The phones of home builders and remodelers have been ringing off the hooks recently, but none of them are complaining about their increased workloads! After all, when the economy crashed back in 2008, few industries were affected as badly as home construction was. Americans no longer had extra income to spend on remodeling, so they postponed all home improvement projects except the ones that were absolute necessities. Gone were the days when people would remodel the entire home, opting instead to only repair leaky roofs or to replace failing heating systems.
But now that the economy and housing market are recovering, homeowners are once again hiring builders to make renovations to their homes.
In fact, according to the Joint Center for Housing Studies at Harvard University, the jump in spending on home improvements actually started last year, when consumers spent $126 billion nationally. That was a 10% increase from 2011. The Center projects that spending on home renovations could increase an additional 20% this year, thanks in large part to a boost in the economy.

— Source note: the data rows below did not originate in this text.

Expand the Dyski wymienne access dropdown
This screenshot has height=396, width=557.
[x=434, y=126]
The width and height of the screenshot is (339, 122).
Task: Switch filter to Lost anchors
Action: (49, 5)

Home prices are steadily rising, the Dow Jones industrial average surged to a record high last week, the Labor Department reported that U.S. employers added 236,000 jobs nationwide in February, and the unemployment rate is at a four-year low. All of that leads to increased consumer confidence, and when homeowners feel secure about the finances, their job security, and the economy as a whole, they are more likely to spend some of their expendable income.
With home prices increasing, many Americans are choosing to spend some money sprucing up their homes so that they can put them on the market. They're calling contractors, interior designers, and architects – and they aren't just making minor repairs! Instead, many homeowners are paying for ambitious projects, like adding entire rooms, finishing basements, tearing down walls, and upgrading kitchens and bathrooms.
“There’s a sense of momentum,” said Stephen Melman, the Director of Economic Services at the National Association of Home Builders, when he spoke to the Boston Globe last week. “There’s still a lot of caution out there, but we’re definitely seeing more activity.”
Many builders say they've received more calls in the last month than they did all of last year. The increased workload means more money in their pockets, which is definitely good news for an industry that has struggled in recent years.
Builders aren't the only ones benefiting from the boost in home renovations, though. Building supply companies are reporting sales increases, architects and engineers say their services are in higher demand, and home improvement companies like Home Depot and Lowe's are opening new stores and hiring additional employees at locations around the country.
Of course, for all of those businesses to make money, someone has to be spending it, but homeowners who are undertaking remodeling and renovations are hoping for a big return on their investments.
In most major metropolitan areas across the nation, the housing market has become a seller's market. There simply aren't enough homes for sale to keep up with the number of people wanting to buy a home. This has led to multiple offers on the same home, high-dollar bidding wars, and higher home prices. Homeowners who want to sell know that now is the time to list their property, but many need to make some changes to their homes before putting them on the market.
The renovations and upgrades should pay off, especially since analysts expect a plethora of new listings in the months to come. They say many homeowners will be anxious to take advantage of the rising home prices, and the market could shift from a seller's market to a buyer's.
If that happens, any and all upgrades will be an added selling point!